Published: Feb. 29, 2012

sanluisobispo.com

When Jill Lewis learned on Sunday that her late husband’s worn leather wallet packed with mementos — and lost since 1953 — had been found earlier this month at Camp Roberts, she said she knew it was a gift from above.

Photo by Camp Roberts Museum curator Gary McMaster.

Photo by Camp Roberts Museum                                Curator Gary McMaster

 

Her family has been struggling with the loss of Wendell Lewis Jr., who died two months ago at age 79. Ever since, one of his two daughters, Stephanie Winter, had been asking him for a sign, although she didn’t know just what yet, to let them know he was happy.

“And then we received the news,” Jill Lewis, 77, said by phone from her home in Lincoln, Ill. “And what a treasure that was.”

The family said they are still astonished at the find — 3,000 miles from their home.

Since the story’s publication Sunday, the family’s phone has constantly been ringing, and they have received many hugs from people around town.
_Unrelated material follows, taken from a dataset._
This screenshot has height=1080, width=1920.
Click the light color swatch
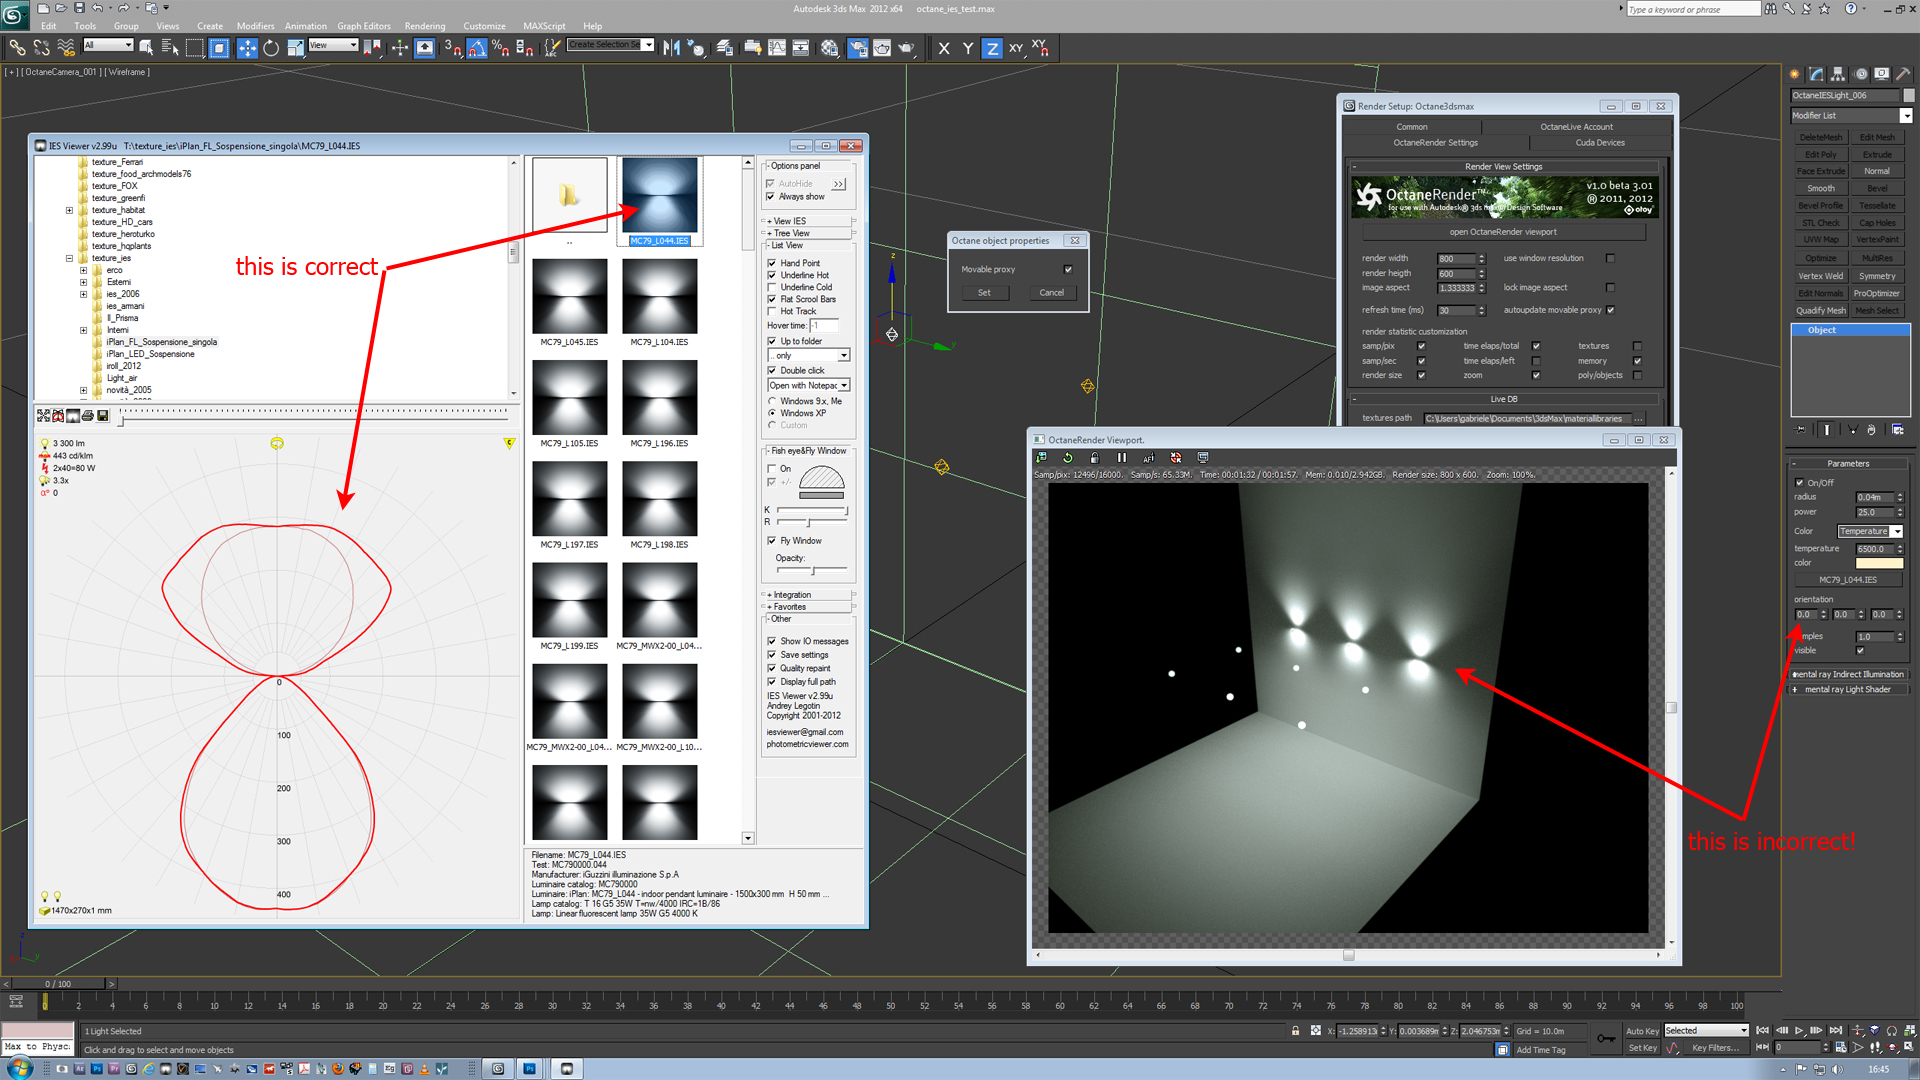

The National Guard’s museum staff plans to mail the wallet to the family Thursday.

The surprise came Sunday when, with a heavy heart, Winter decided to pack up her father’s clothes after the family attended a special Mass dedicated to him.

“I was putting it in bags when the phone rang,” Winter said in a phone interview.

Jill Lewis was also there when she heard Winter call out and begin to cry.

“She just said ‘Mom, mom, they found dad’s wallet — in California!’ ”

Winter’s friend had read the lost wallet story, which the pair quickly pulled up on their iPad.

“Mom wanted to look at all those old pictures, and I wanted to read the article,” Winter said with a laugh as she recalled their playful tug-of-war.

“And the three pennies — I cried and cried and cried,” Winter said of the three pennies found in the wallet’s coin purse.

“I said to Mom, ‘There’s one for you, one for Cindy and one for me.’ ”

The women plan to make the coins into necklaces so they can always keep them close to their hearts.

“They belong to him, and I just feel that he wanted us to have them,” Lewis said through her tears.

About a mile away, Wendell Lewis’ other daughter, Cindy Goodman, had just come home from a separate church outing, and her daughter already had the story on the computer, too.

“I immediately started crying,” she said. “You hear about this kind of stuff happening elsewhere, but you never think it would touch your life.”

Wendell Lewis lost the bifold while stationed at Camp Roberts during the Korean War. It’s among many wallets recovered there over the years that were likely stashed away after others swiped cash from them and hid the evidence. This wallet was found when crews removed a bathroom ceiling during renovation in one of the barracks.

By Tuesday, Lewis’ wife had identified almost all of the people in the portraits her husband kept inside the leather pockets. She recalled their names and lives with great detail.

The memories brought up a special recollection — the day she met her husband. Wendell Lewis was working as a lifeguard at Lincoln Lakes, a skill he would take to the Army at age 19.

“I just thought he was the most beautiful man I’ve ever seen in my life,” she said.

He gave her his class ring before he went to war and later asked her to be his wife. She drove to California and they married in 1954.

In one of the wallet’s many photos, a young Jill Lewis is shown standing outdoors. His high school sweetheart is also in the mix.

“She’s the one posing in the bathing suit,” Lewis said. “She was absolutely gorgeous.”

He also kept a family snapshot of himself with his parents and two brothers as well as a single photo of his mother in the wallet’s clear plastic pocket.

“This guy would never let go of anything,” Lewis said. “He just loved his family so much.”